Now that Google claims to not so much be penalizing sites with the new “real time” Penguin Update it makes some people suggest there is not even a need for a disavvow file.
Here are some key takeaways:
- Of the sites that ranked in the top 30 within the previous seven years, 89% no longer rank for anything today. Some of these sites are already gone but a majority were penalized.
- Before using a disavow file, it’s best to know the difference between a good link and a bad link. But determining whether a link is good or bad isn’t easy. There are some who measure links wrong. For example, some sites who have been penalized have a high Moz score, Ahrefs score or Majestic score so they may appear to be “good links.”
- There really hasn’t been great public tools available that look at everything and also consider what Google is looking at.
So who wants to be the first to update the disavow with a blnk file and I would be glad to trade results, hit me up on twitter…
Who wants to be the first to delete their disavow file and we will trade results?

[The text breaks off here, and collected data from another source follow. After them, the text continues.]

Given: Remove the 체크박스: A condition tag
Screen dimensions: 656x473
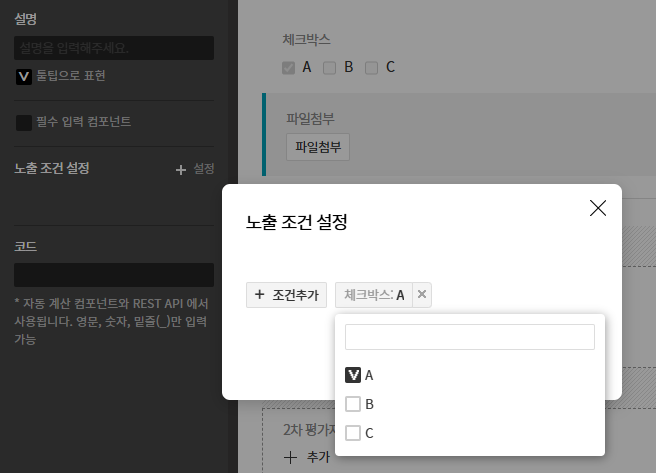Looking at the screenshot, I should [x=421, y=294].
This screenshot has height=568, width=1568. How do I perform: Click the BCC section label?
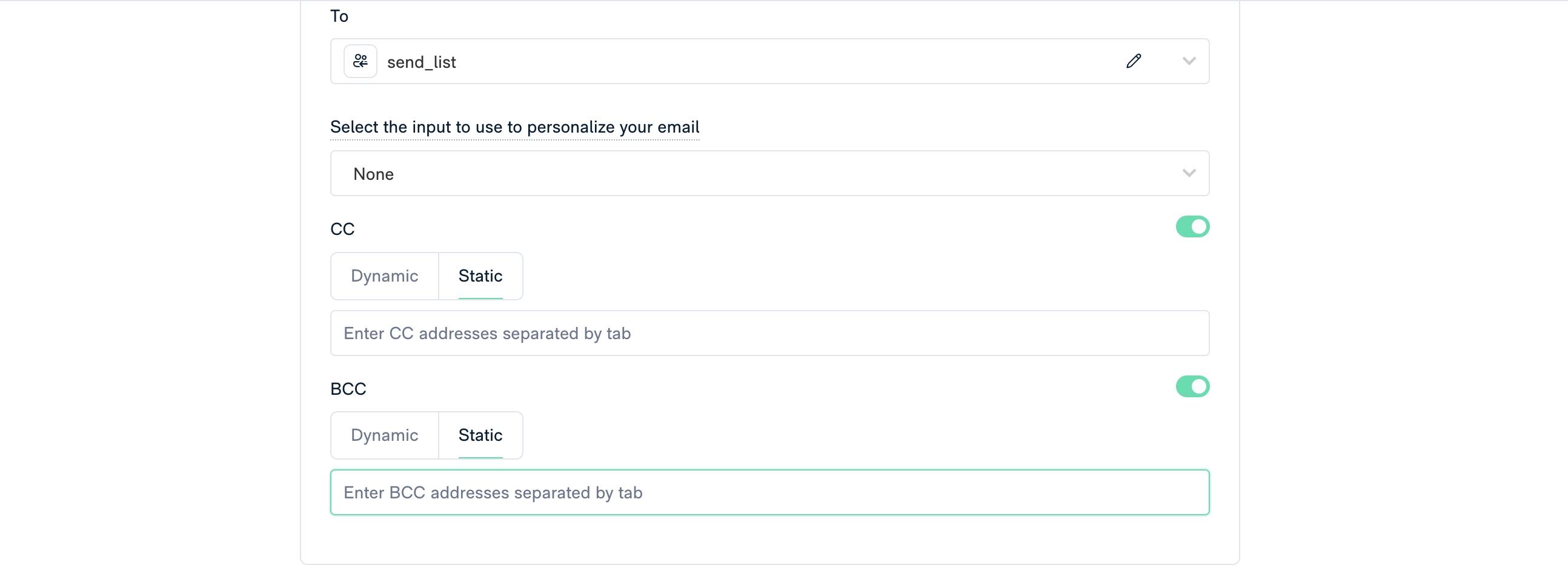348,389
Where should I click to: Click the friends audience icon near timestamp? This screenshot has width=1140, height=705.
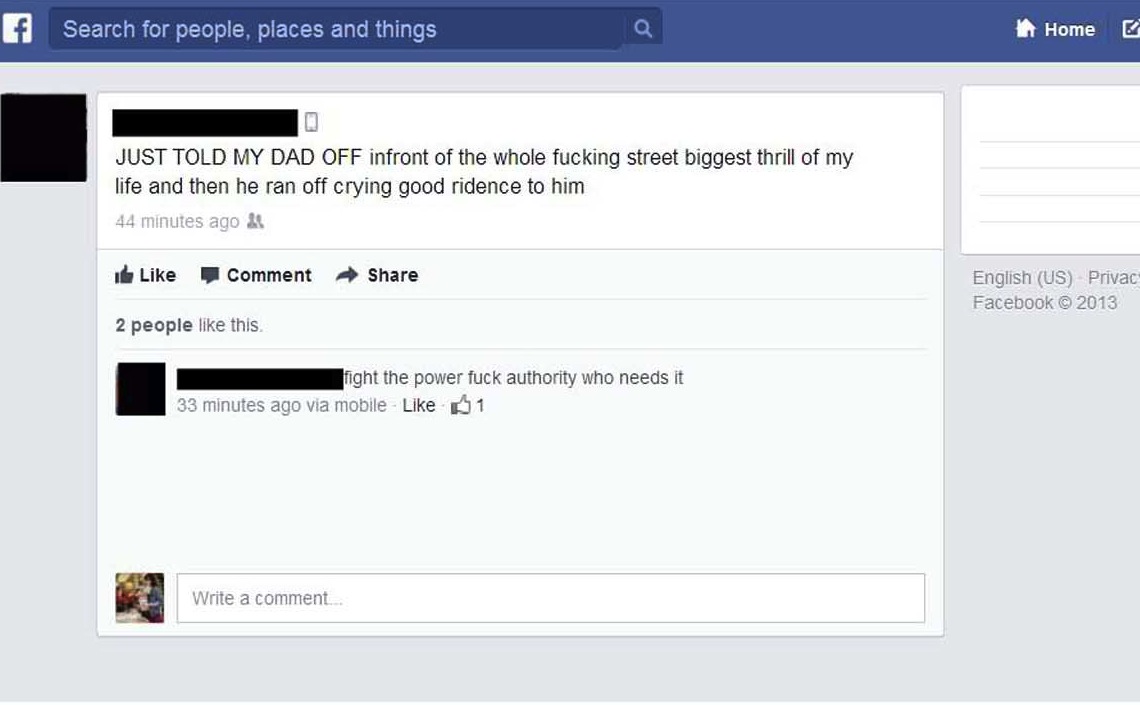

— William Anderson (@WilliamASEO4) November 8, 2016
Penguin goes real-time
Penguin is a filter designed to capture sites that are spamming Google’s search results in ways that Google’s regular spamming systems might not detect. Introduced in 2012, it has operated on a periodic basis.
In other words, the Penguin filter would run and catch sites deemed spammy. Those sites would remain penalized even if they improved and changed until the next time the filter ran, which could take months.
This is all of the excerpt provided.